К тому времени, в моей личной жизни произошла большая перемена. Я вышла замуж и переехала в Ванв — пригород Парижа. Мой муж тоже был старым другом Зурова. Но теперь, из-за дальности расстояния мы с ним гораздо реже виделись. Поддерживать дружескую связь помогал телефон. Леонид Федорович и прежде любил долгие беседы по телефону, а теперь они стали еще более продолжительны. И однажды, мы с мужем услышали рассказ о мучительных видениях, какие бывают при кошмарах, когда человек хочет проснуться и не может, хочет крикнуть и нет голоса…
Большое участие в Зурове тогда приняла С. Ю. Прегель — человек с золотым сердцем. После энергичного и правильного лечения, болезнь прошла. Но повторилась через несколько лет. Очень помог Зурову отец Петр Струве, доктор медицины и врачеватель душ. Бедный больной нуждался как в том, так и в другом. Наконец болезнь, по-видимому, Окончательно отпустила его. Но внезапная трагическая смерть о. Петра потрясла Зурова. Нервная депрессия не вернулась, но обнаружилась болезнь сердца. «Я постоянно в холодном поту, — говорил он, — руки дрожат, ничего не могу есть». Ему пришлось лечь в госпиталь. А по возвращении домой придерживаться строгой диеты и есть все без соли. Он мне жаловался: «Все кажется безвкусным, что мне делать?»
Мы с мужем навещали его. Я с грустью замечала, как покрывались пылью загромождавшие письменный стол зуровские рукописи и полки с архивами Бунина.
«Над чем ты теперь работаешь, Лёнечка?» — спрашивала я. — «Да вот, все просматриваю свой «Зимний Дворец»… С ним еще много работы, а мне, понимаешь, приходится отвечать на массу писем. Теряю на это время. Вот, когда закончу…» К нему, как к наследнику всего Бунинского архива, не раз обращались не только из западных стран, но и из литературных кругов СССР. Кое-кто из советских писателей, приезжая в Париж, просили Зурова о встрече. С некоторыми он видался, но всегда был настороже. Его приглашали съездить в Советский Союз. Он благодарил, но неизменно отказывался. И каждый раз болезненно переживал и свой отказ, и встречу с людьми «оттуда», не признавая никаких компромиссов. Леонид Федорович и прежде опасался каких-то провокаторов, шпионов и предателей, с годами же эти страхи усилились. Он и нас предупреждал: «Будьте осторожны. Они везде, в самых разных личинах, их много и среди эмигрантов».
Зуров был глубоко верующим человеком. Он остро переживал трагизм положения христиан в Советской России, разрушение церквей, гонения на пастырей и паству и подавление исконного русского духа. Порой казалось, что слабела его вера в русский народ. И это было для него горше всего.

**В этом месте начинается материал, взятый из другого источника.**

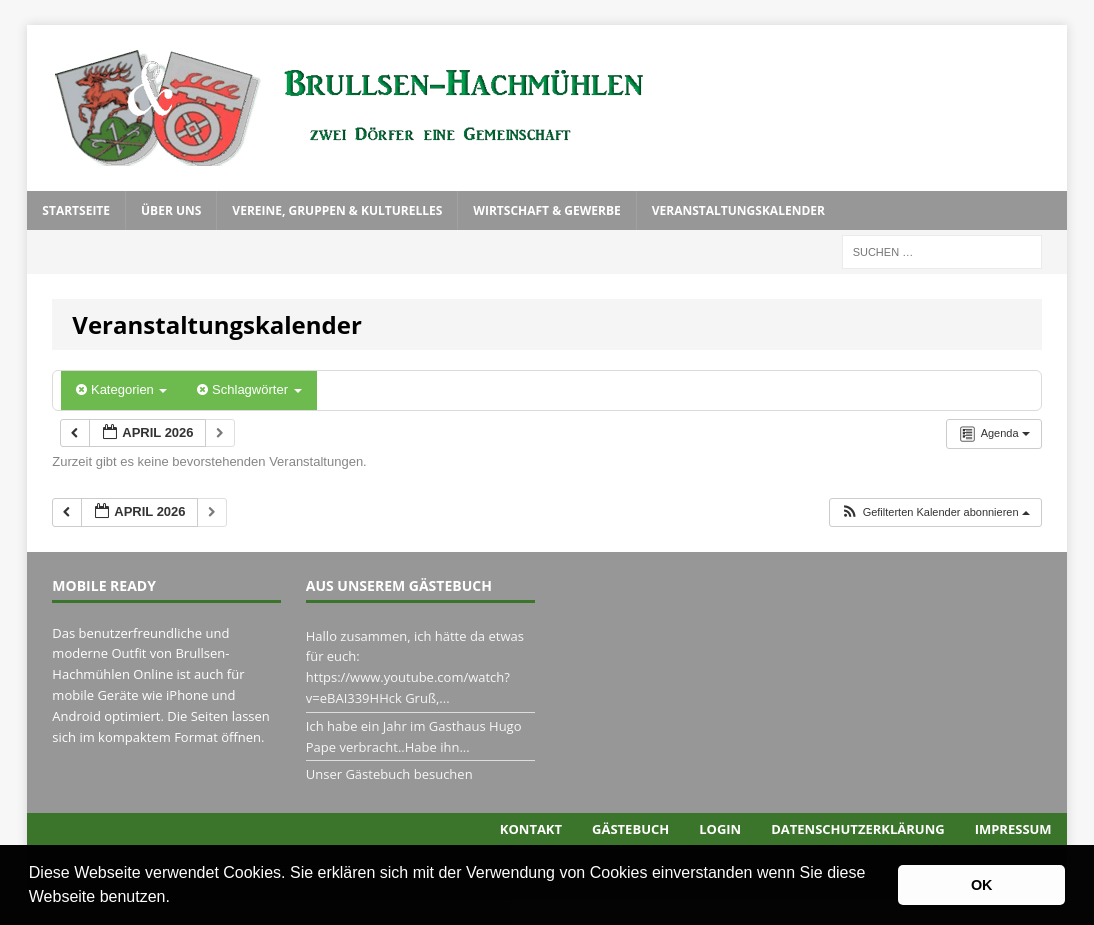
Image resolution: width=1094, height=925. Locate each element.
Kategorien (121, 389)
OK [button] (982, 885)
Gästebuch (630, 829)
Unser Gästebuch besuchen (389, 774)
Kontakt (531, 829)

Большой радостью для Леонида Федоровича был переезд Бориса Константиновича Зайцева со всей семьей в дом, находившийся очень близко от улицы Жака Оффенбаха. Теперь Зуров не так болезненно чувствовал свое одиночество. Н.Б. Соллогуб, дочь Зайцева, старый друг, заботилась о нем со всей, присущей ей сердечностью. В доме на авеню дю Шале он окунался в столь нужную ему атмосферу мирного семейного уюта и спокойного писательского труда. В доме бывало много посетителей, велись разговоры и споры на литературные темы. Жизнерадостная молодежь вносила оживление.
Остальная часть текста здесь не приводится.